Kyra ran ahead to stake out a bench on the edge of the common. Mattie gave me a long warm look, then her hand. I took it. Our fingers folded together as if they had been doing it for years. I thought, I’d like it to be slow, both of us hardly moving at all. At first, anyway. And would I bring my nicest, longest pole? I think you could count on that. And then, afterward, we’d talk. Maybe until we could see the furniture in the first early light. When you’re in bed with someone you love, particularly for the first time, five o’clock seems almost holy.

‘You need a vacation from your own thoughts,’ Mattie said. ‘I bet most writers do from time to time.’

‘That’s probably true.’

‘I wish we were home,’ she said, and I couldn’t tell if her fierceness was real or pretend. ‘I’d kiss you until this whole conversation became irrelevant. And if there were second thoughts, at least you’d be having them in my bed.’

I turned my face into the red light of the westering sun. ‘Here or there, at this hour Ki would still be up.’

‘True,’ she said, sounding uncharacteristically glum. ‘True.’

Kyra reached a bench near the sign reading TOWN COMMON PARKING and climbed up on it, holding the little stuffed dog from Mickey D’s in one hand. I tried to pull my hand away as we approached her and Mattie held it firm. ‘It’s all right, Mike. At VBS they hold hands with their friends everywhere they go. It’s big people who make it into a big deal.’

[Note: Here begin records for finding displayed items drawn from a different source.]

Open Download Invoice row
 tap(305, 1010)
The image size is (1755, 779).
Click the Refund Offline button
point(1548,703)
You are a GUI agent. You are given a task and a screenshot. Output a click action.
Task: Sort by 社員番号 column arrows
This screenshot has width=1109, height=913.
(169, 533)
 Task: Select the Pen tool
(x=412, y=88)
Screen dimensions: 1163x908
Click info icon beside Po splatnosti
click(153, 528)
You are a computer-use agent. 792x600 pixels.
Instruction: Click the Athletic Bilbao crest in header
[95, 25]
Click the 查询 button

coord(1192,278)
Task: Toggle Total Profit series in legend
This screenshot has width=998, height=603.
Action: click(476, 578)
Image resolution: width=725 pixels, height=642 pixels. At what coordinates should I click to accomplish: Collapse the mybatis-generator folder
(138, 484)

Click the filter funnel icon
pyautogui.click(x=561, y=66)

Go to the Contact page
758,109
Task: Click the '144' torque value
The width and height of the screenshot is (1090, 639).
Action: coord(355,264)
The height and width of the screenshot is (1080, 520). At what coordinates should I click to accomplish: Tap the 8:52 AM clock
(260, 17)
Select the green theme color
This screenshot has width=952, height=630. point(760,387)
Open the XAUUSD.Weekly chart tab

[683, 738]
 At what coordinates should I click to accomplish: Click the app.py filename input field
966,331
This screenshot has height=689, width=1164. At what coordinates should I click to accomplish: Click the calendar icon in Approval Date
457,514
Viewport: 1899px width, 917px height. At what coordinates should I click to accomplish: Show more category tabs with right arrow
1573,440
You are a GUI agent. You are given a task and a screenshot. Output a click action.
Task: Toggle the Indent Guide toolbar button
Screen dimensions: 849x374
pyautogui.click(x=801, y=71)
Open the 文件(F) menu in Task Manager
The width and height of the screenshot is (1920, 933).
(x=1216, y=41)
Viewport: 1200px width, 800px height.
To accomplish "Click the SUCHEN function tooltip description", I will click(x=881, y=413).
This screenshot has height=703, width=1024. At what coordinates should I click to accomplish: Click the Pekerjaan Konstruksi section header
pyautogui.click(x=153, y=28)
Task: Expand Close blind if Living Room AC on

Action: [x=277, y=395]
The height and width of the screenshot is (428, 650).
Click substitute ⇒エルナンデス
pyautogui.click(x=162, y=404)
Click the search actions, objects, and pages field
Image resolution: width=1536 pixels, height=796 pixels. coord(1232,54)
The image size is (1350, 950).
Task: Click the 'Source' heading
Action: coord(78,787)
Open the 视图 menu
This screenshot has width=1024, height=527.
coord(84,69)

She stopped, looked at me.

‘I want you to know something. Maybe it won’t matter to you, but it does to me. There wasn’t anyone before Lance and no one after. If you come to me, you’ll be my second. I’m not going to talk with you about this again, either. Saying please is all right, but I won’t beg.’

‘I don’t — ‘

‘There’s a pot with tomato plants in it by the trailer steps. I’ll leave a key under it. Don’t think.

Just come.’

‘Not tonight, Mattie. I can’t.’

‘You can,’ she replied.

‘Hurry up, slowpokes!’ Kyra cried, bouncing on the bench.

‘ He’s the slow one!’ Mattie called back, and poked me in the ribs. Then, in a much lower voice:

‘You are, too.’ She unwound her hand from mine and ran toward her daughter, her brown legs scissoring below the hem of the white dress.